Baranek: Lewis softball coach George DiMatteo retiring
By Tony Baranek firstname.lastname@example.org May 12, 2014 8:34PM
George DiMatteo | Supplied photo
Updated: June 14, 2014 6:30AM
For 31 years, George DiMatteo was all about a lot of things during his career as softball coach at Lewis.
Passion for the game. Passion to compete. Compassion for his players. Making it fun.
According to Flyers junior pitcher Ali Brems, he had a sixth sense for softball.
“I remember sitting in the dugout when I wasn’t pitching and he’d be like, ‘This ball is going to Carol (Norjiri).’ And it did,” she said. “Or he’d say, ‘I’ll bet Japanese steakhouse that this ball is going to left field.’ And it would.
“He positioned players so well that it worked out for us every time. It was crazy how much instinct he had for the game.”
Instinct now is taking him in another direction.
DiMatteo announced his retirement, effective June 30, to the team during the recent Great Lakes Valley Tournament.

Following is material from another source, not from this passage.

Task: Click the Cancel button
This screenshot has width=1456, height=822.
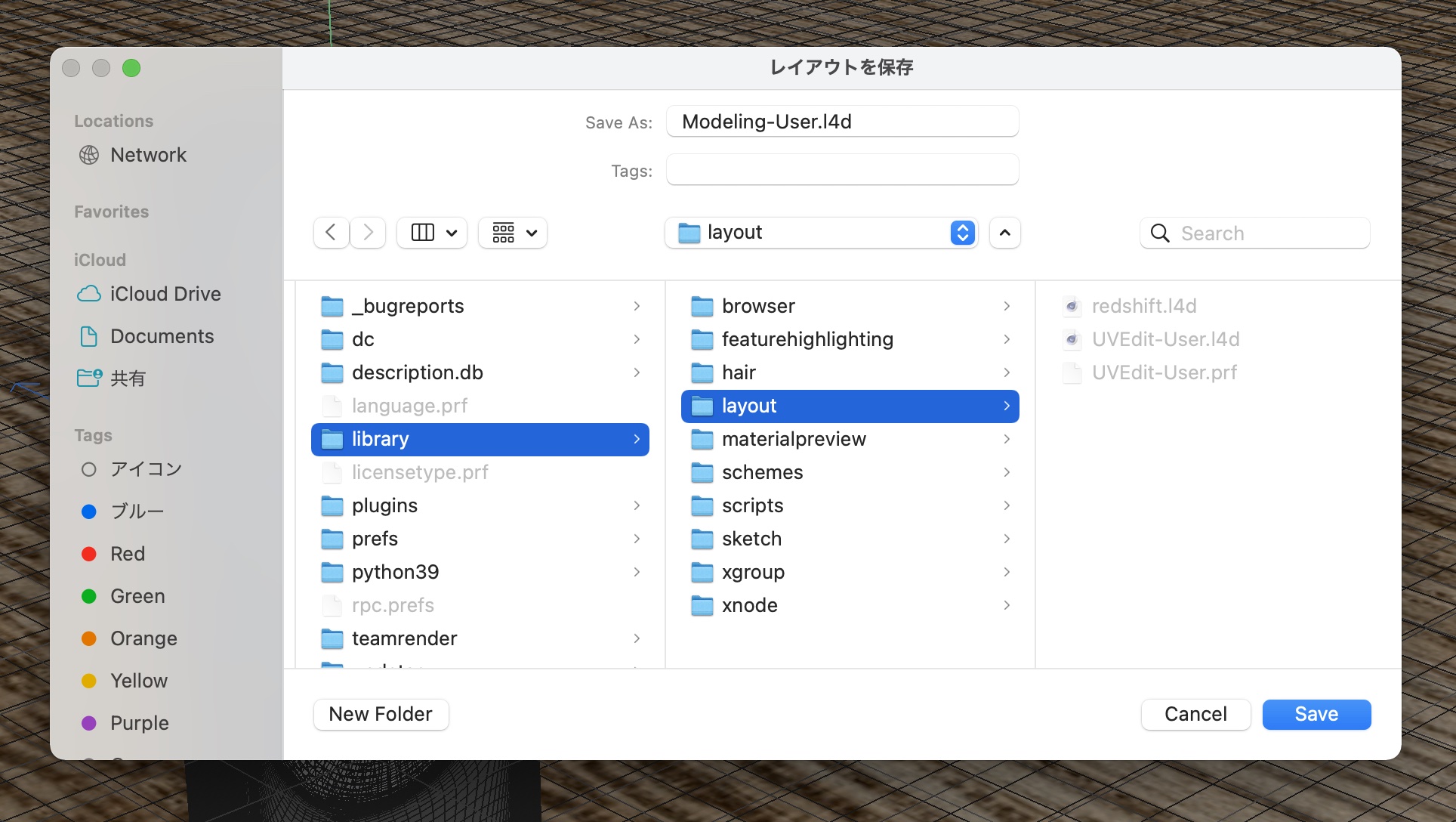Action: (1195, 714)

Along the way to a 1,032-539-6 record, DiMatteo led the Flyers to 13 NCAA Division II tournament appearances, including two College World Series berths. In 2001, Lewis finished second in the nation.
“Is there ever really a good time to retire? I don’t know,” DiMatteo said. “But I hit 60, and that’s enough. I don’t want to die on the field.”
DiMatteo is a Lewis graduate (1976), and played baseball on national championship teams there under the legendary Gordie Gillespie. After playing for one-plus years in the Cubs minor league system, he became the baseball coach at Aurora University.
In 1982 he returned to Lewis as the assistant to baseball coach Irish O’Reilly. His long-range plan, though, was to replace O’Reilly.
Things changed when DiMatteo was asked if he’d take over the softball program in 1984.
“First, I asked my wife for permission,” he said of Deb DiMatteo, a former Hall of Fame Flyer and an NJCCA Hall of Fame coach after a 26-year career at the College of DuPage and Illinois Benedictine. “She gave me full confidence. So I said absolutely, but I told them I always wanted to be the baseball coach at Lewis, so if Irish ever decides to leave I want to be considered. Well, you know that story.”
O’Reilly didn’t retire until 2007. By then, DiMatteo had created his own legend on the school’s softball diamond.
Through the years, DiMatteo developed a reputation as a great X’s and O’s coach, but also as a man who cares for his players.
“To me, family comes first, academics second and athletics third,” he said.
His favorite team, he said, was the 2001 squad that, led by Stagg graduate Laurie Markatos, won 55 games before losing to Nebraska-Omaha in the NCAA Division II title game.
“That team stands out just because of what they accomplished and how they remain friends today,” DiMatteo said. “We get together at Christmastime. Laurie is living with her husband in London now, and we still stay in touch. I’m planning to visit there.”
DiMatteo takes perhaps his greatest pride in the fact that in the 31-year history of the program, the Flyers never failed to quality for the GLVC Tournament.
That leads to one more story.
The 2014 Flyers lost their first five games of the season, and April 20 were 10-20.
“We were staring down at, ‘Uh-oh, this season is going to go down and we’re not going into the tournament,’ ” DiMatteo said. “So right then I laid down a challenge. I told them, ‘What we need is 13 out of 16.’
“After each game, I remember distinctly asking the players after every game, ‘What’s the magic number?’ And they’d say it.”
Lewis won 13 of its next 14 games. What a fitting final countdown.